> EXERCISE DESCRIPTION:
From the Arlington House Foundation history below, extract the passage starting with "History of Arlington" and going on through "remained as before.", copied word for word.

History of Arlington House Foundation
Arlington House Foundation was originally chartered in May, 2009 as a 501(c)(3) non-profit under the name of Save Historic Arlington House (SHAH). Its purpose was threefold: 1) promote the restoration, preservation and advancement of research and educational activities relating to the historic home of George Washington Parke Custis and Robert E. Lee; 2) support the efforts of its federal custodian, The National Park Service (NPS), to increase the veracity of the unique nineteenth century plantation visitor experience; and (3) raise funds for the historic Arlington House to the extent permitted under IRS rules. In 2015, SHAH was renamed Arlington House Foundation (AHF), although its Board and mission remained as before.
The galvanizing force behind the creation of SHAH was Wayne Parks, the great-grandson of James Parks1, an enslaved person at the Plantation who was manumitted in December 1862, by the will of George Washington Parke Custis. Wayne Parks had an enduring interest from early childhood in the home where his ancestors had been enslaved and, in January 2009, had arranged with NPS for a group of descendants of the enslaved to gather on the South Portico of Arlington House to observe the historic inauguration of Barack Obama.

> EXERCISE DATA:
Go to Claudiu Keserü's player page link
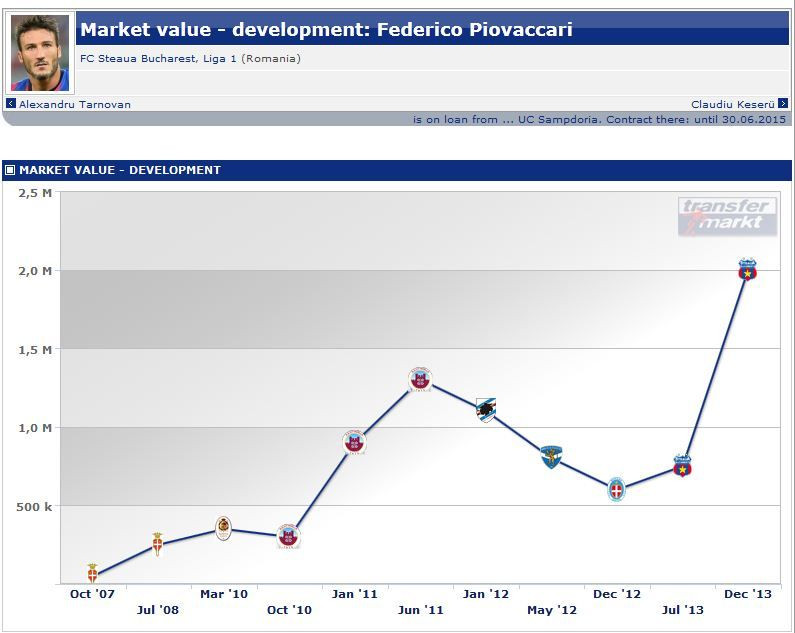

> OUTPUT FOR THIS TASK:
History of Arlington House Foundation
Arlington House Foundation was originally chartered in May, 2009 as a 501(c)(3) non-profit under the name of Save Historic Arlington House (SHAH). Its purpose was threefold: 1) promote the restoration, preservation and advancement of research and educational activities relating to the historic home of George Washington Parke Custis and Robert E. Lee; 2) support the efforts of its federal custodian, The National Park Service (NPS), to increase the veracity of the unique nineteenth century plantation visitor experience; and (3) raise funds for the historic Arlington House to the extent permitted under IRS rules. In 2015, SHAH was renamed Arlington House Foundation (AHF), although its Board and mission remained as before.